Research has shown that taking a selfie distracts a driver for about 14 seconds, independent.ie reported.
About 10 months ago, the Huffington Post reported in an article “People who take selfies on Instagram while driving are the worst people” that the social networking site had more than three million posts tagged with “#driving,” and another 60,000-plus with various related tags.
While the Huffington Post’s Instagram results appear to be greatly overstated, similar tags such as #drivingselfie, #drivinghome and #drivingtowork generate about 150,000 results.
And the practice isn’t limited to Instagram – driving selfies also appear on Twitter microblogging site.

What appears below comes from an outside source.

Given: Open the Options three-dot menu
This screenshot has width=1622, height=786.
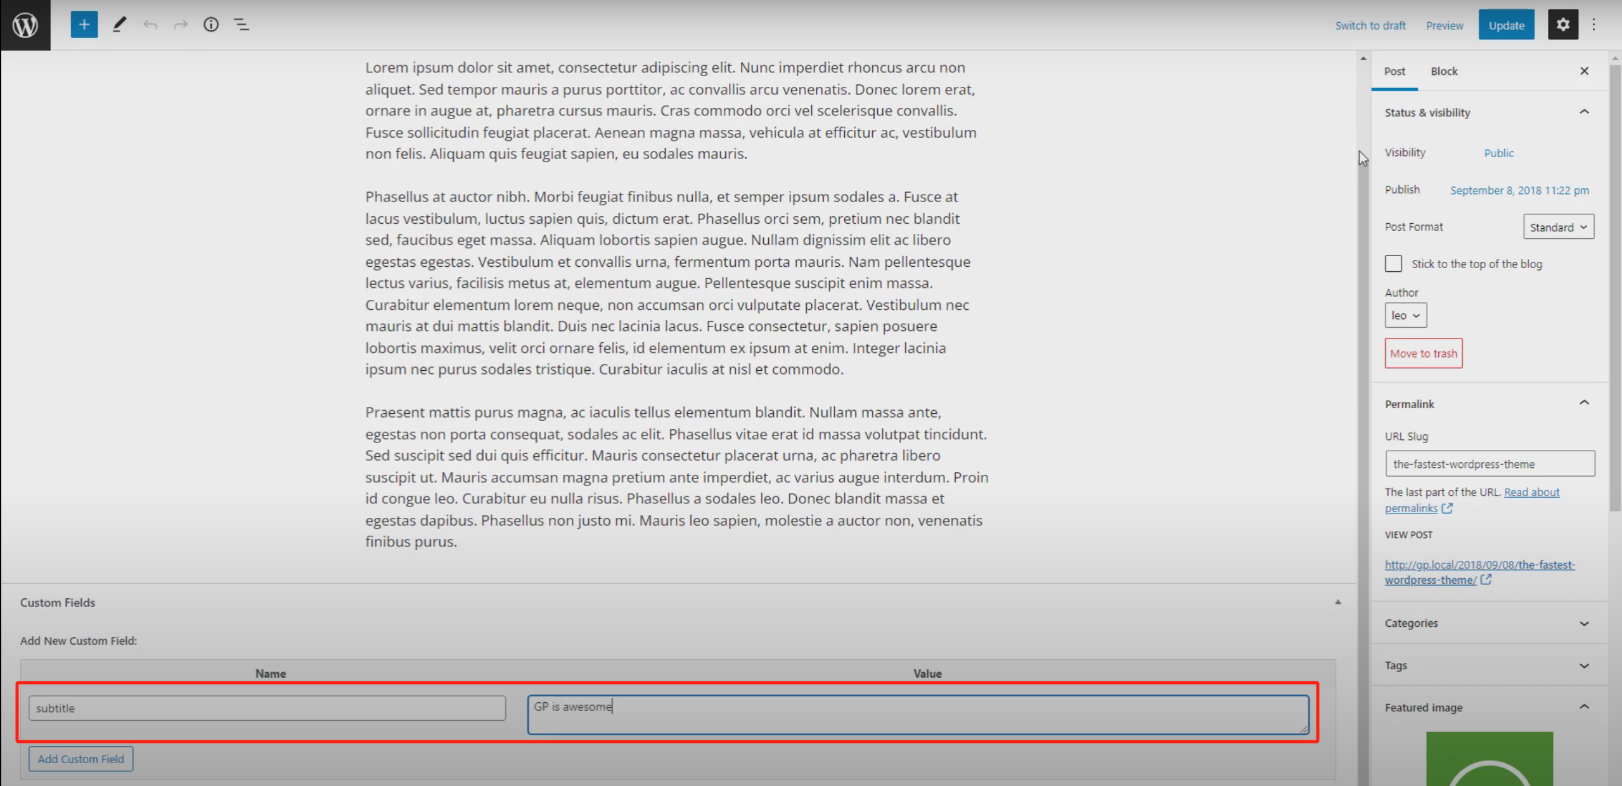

As if we needed to be reminded of the dangers involved, one Twitter user recently tweeted a driving selfie in which she also boasted: “One of my weird skills, doing my makeup while driving. #sorrynotsorry,” and MLB Network’s Kevin Millar, a former major league baseball player and now talk-show host tweeted, “Sneaking out for golf before all wakes up #DrivingSelfie.”
Even Facebook generated results for #drivingselfie: “#Content but not #complacent,” one poster writes. “#lifeisgood #free #happy #humpday #smilingfromwithin #butfirstletmetakeaselfie #drivingselfie.”
But selfies posted on social media, as disturbing as they are, may understate the problem.
“The only thing you should be doing while driving is focusing on the road ahead,” said Doug Shupe of AAA Texas/New Mexico. “Put the camera down and wait until you arrive at a safe destination. Don’t let a driving selfie or video be the last photo you ever take.”